--- What is expected ---
In the entries below, copy only the lines from the one that contains "You are a computer-use" through the last line, exactly, and omit any pictures.

--- Material for the task ---
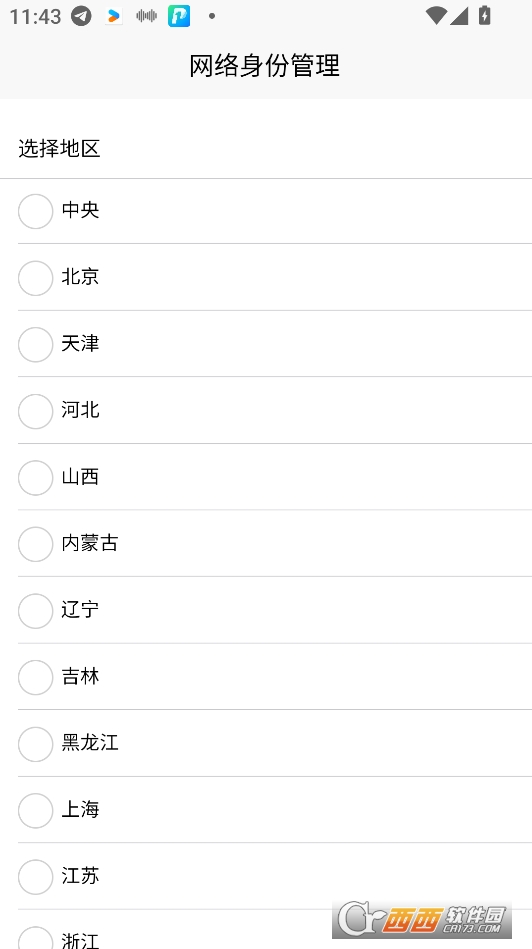This screenshot has height=949, width=532.
Task: Choose 北京 region radio button
Action: pos(35,278)
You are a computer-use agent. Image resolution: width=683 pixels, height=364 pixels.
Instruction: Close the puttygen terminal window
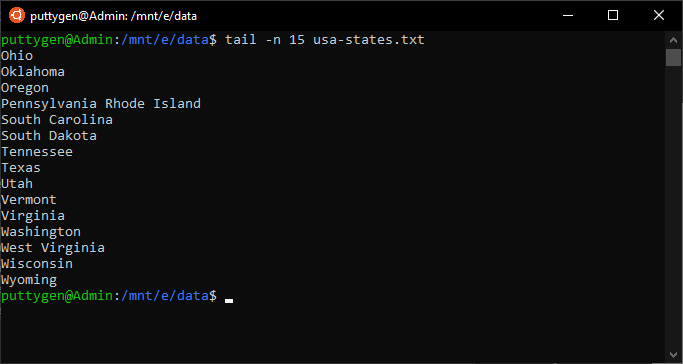click(x=659, y=16)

--- Exercise result ---
You are a computer-use agent. Image resolution: width=683 pixels, height=364 pixels.
Instruction: Close the puttygen terminal window
click(x=659, y=16)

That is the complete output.